Seit 30 Jahren wohnt Lilly Merlo im 17. Stock eines Zürcher Hochhauses. Von ihrer Zweizimmerwohnung aus überblickt sie bei schönem Wetter die ganze Stadt. «Hier bleibe ich bis an mein Lebensende», sagt die lebensfrohe 76-Jährige.

Noch vor ein paar Jahren war sie weniger optimistisch. Merlo leidet an Fibromyalgie, einer Krankheit, die chronische Schmerzen in Muskeln und Sehnen verursacht. Rund 25 Operationen hat sie bereits hinter sich. Die schlimmer werdenden Beschwerden liessen sie in der Wohnung auf immer neue Hindernisse stossen. «Je stärker die Behinderungen wurden, desto mehr Hilfsmittel brauchte ich.» Doch sie liess sich nicht entmutigen und gestaltete ihre Wohnung um: Speziell angebrachte Küchentücher helfen ihr beim Öffnen der Küchenschränke. Dank einer neuen Garderobenstange muss sie sich nicht mehr nach Tasche und Schals bücken. Und mit einer Greifzange kann sie Gegenstände vom Boden hochheben.

Kleine Umbauten machen selbstständig

Bei der Badewanne stiess Lilly Merlo jedoch an ihre Grenzen. Deshalb wandte sie sich an die Fachstelle Wohnberatung und Wohnungsanpassung von Pro Senectute im Kanton Zürich. Diese half ihr, die Wohnung nach ihren Bedürfnissen auszustatten. Ein elektronischer Badelift senkt sie heute in die Wanne und hilft ihr wieder beim Heraussteigen. Ein Haltegriff und Antirutscheinsätze ermöglichen ihr, das Gleichgewicht beim Ein- und Ausstieg zu halten. Unterstützt durch eine Haushalthilfe, kann Lilly Merlo heute wieder so selbstständig leben, wie sie es früher gewohnt war.

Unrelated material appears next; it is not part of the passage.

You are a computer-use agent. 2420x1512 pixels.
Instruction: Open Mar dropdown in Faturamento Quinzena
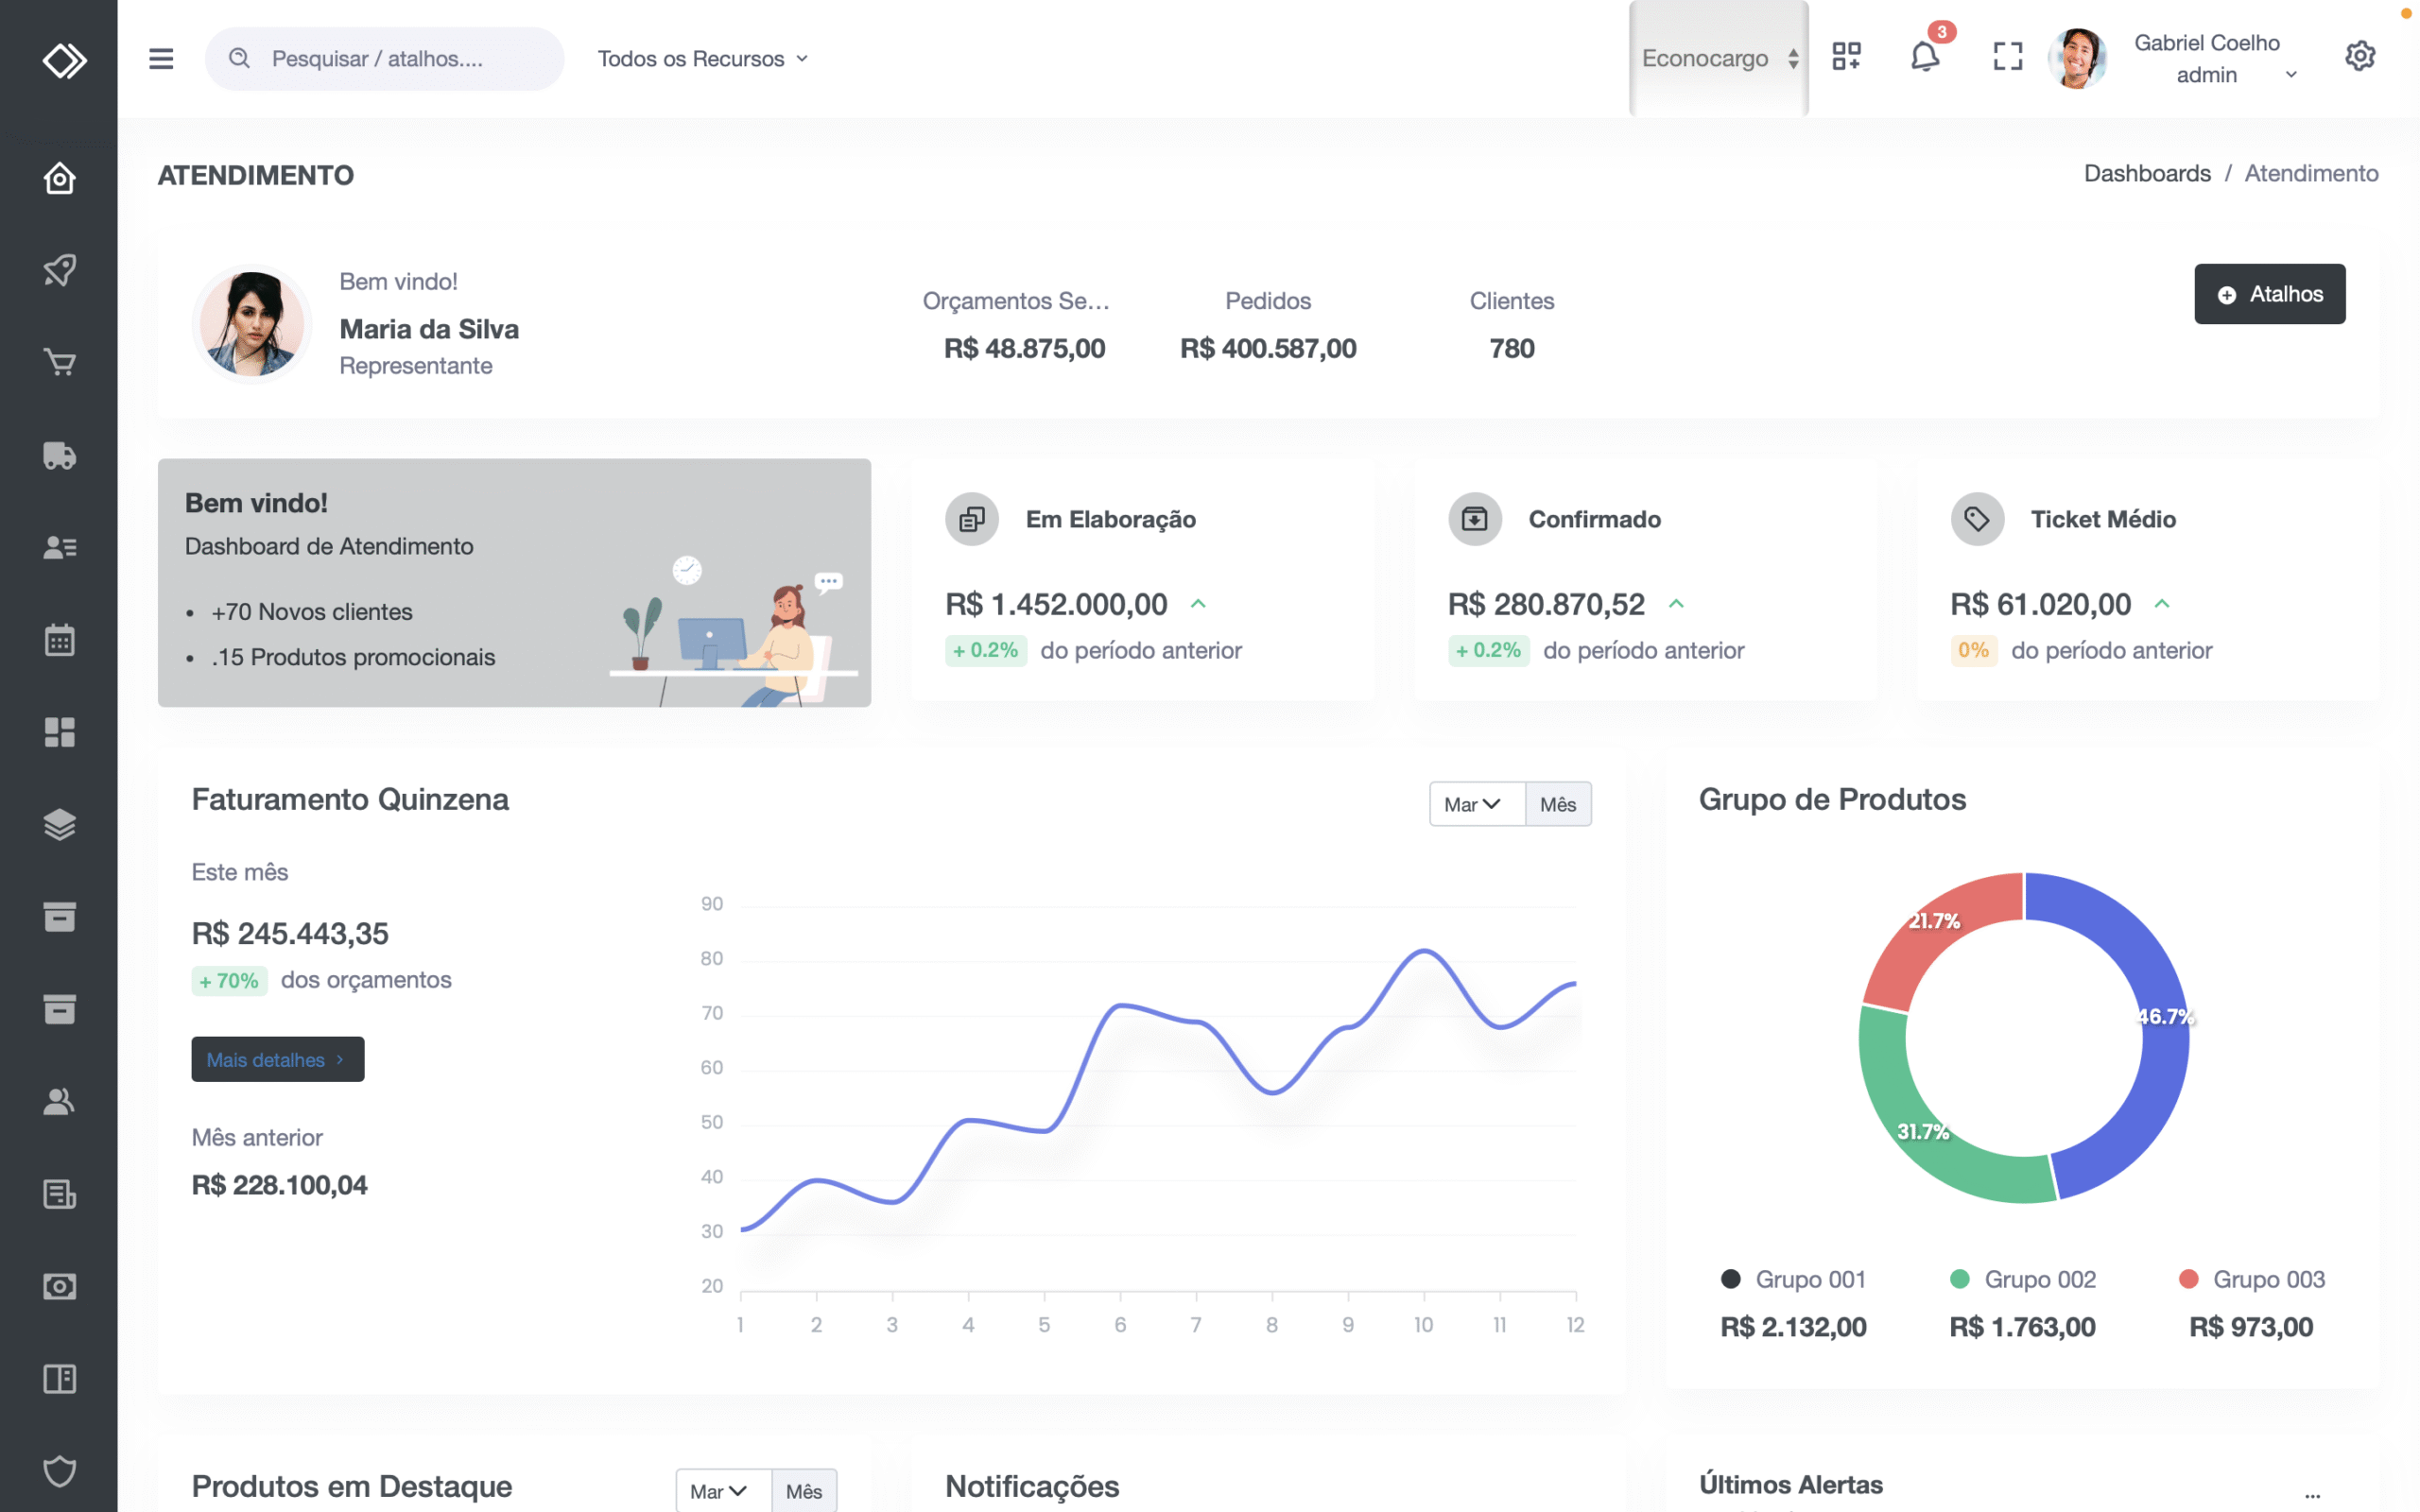pyautogui.click(x=1476, y=804)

Die meisten Menschen möchten so lange wie möglich in den eigenen vier Wänden leben. Doch im Alter ist dies nicht mehr selbstverständlich: Treppen werden zum unüberwindbaren Hindernis, der Einstieg in die Badewanne zum riskanten Kletterakt. Was viele nicht wissen: Oft reicht es, kleine Dinge neu zu organisieren, um Sicherheit und Selbstständigkeit zu verbessern.

«Viele Leute unterschätzen, wie gut man seine Wohnung an veränderte Bedürfnisse anpassen kann», sagt Felix Bohn. Während vier Jahren leitete er die Zürcher Fachstelle der Pro Senectute. Rund 180 Anfragen pro Jahr erhielt er während dieser Zeit.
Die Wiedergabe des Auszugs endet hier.